The Tausworthe generator is a maximally-equidistributed generator,
that is fast and has good statistical properties [1].
The version presented there upgrades the 3 state LFSR to a 4 state
LFSR with increased periodicity from about 2^88 to 2^113. The
algorithm is presented in [1] by the very same author who also
designed the original algorithm in [2].
Also, by increasing the state, we make it a bit harder for attackers
to "guess" the PRNGs internal state. See also discussion in [3].
Now, as we use this sort of weak initialization discussed in [3]
only between core_initcall() until late_initcall() time [*] for
prandom32*() users, namely in prandom_init(), it is less relevant
from late_initcall() onwards as we overwrite seeds through
prandom_reseed() anyways with a seed source of higher entropy, that
is, get_random_bytes(). In other words, a exhaustive keysearch of
96 bit would be needed. Now, with the help of this patch, this
state-search increases further to 128 bit.

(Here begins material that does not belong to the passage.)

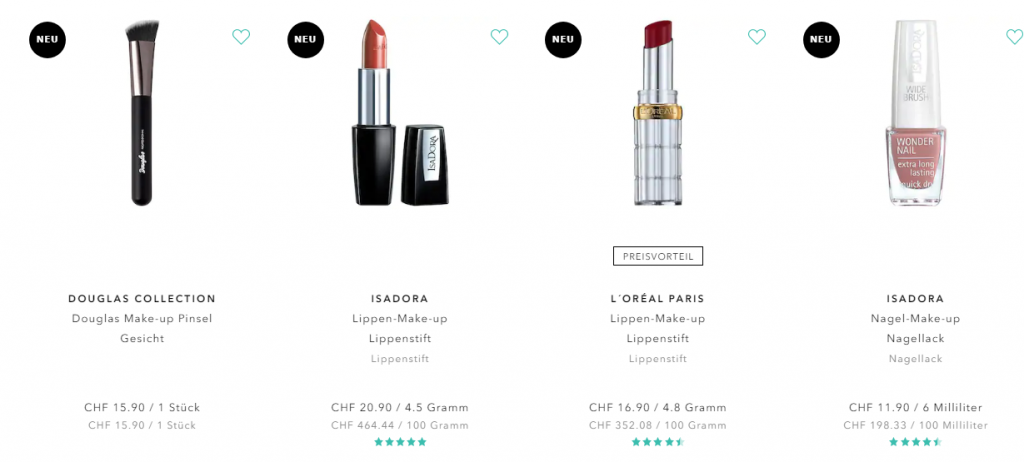Click the PREISVORTEIL label
1024x462 pixels.
point(658,256)

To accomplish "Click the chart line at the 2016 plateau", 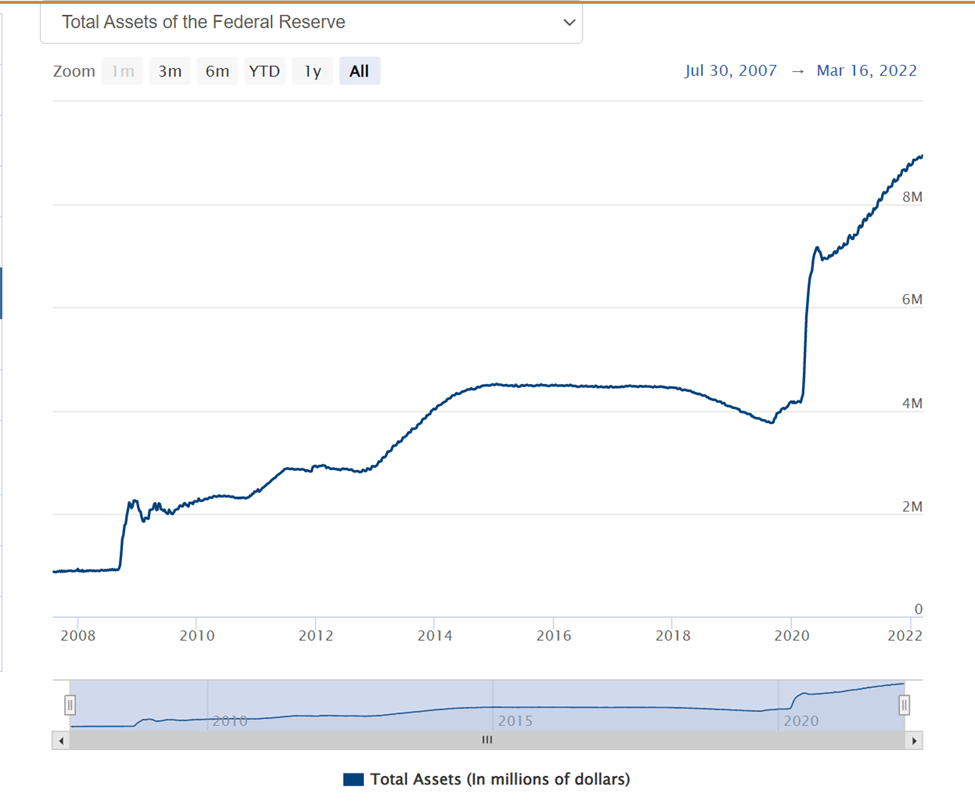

Initialization needs
to make sure that s1 > 1, s2 > 7, s3 > 15, s4 > 127.
taus88 and taus113 algorithm is also part of GSL. I added a test
case in the next patch to verify internal behaviour of this patch
with GSL and ran tests with the dieharder 3.31.1 RNG test suite:
$ dieharder -g 052 -a -m 10 -s 1 -S 4137730333 #taus88
$ dieharder -g 054 -a -m 10 -s 1 -S 4137730333 #taus113
With this seed configuration, in order to compare both, we get
the following differences:
algorithm taus88 taus113
rands/second [**] 1.61e+08 1.37e+08
sts_serial(4, 1st run) WEAK PASSED
sts_serial(9, 2nd run) WEAK PASSED
rgb_lagged_sum(31) WEAK PASSED
We took out diehard_sums test as according to the authors it is
considered broken and unusable [4]. Despite that and the slight
decrease in performance (which is acceptable), taus113 here passes
all 113 tests (only rgb_minimum_distance_5 in WEAK, the rest PASSED).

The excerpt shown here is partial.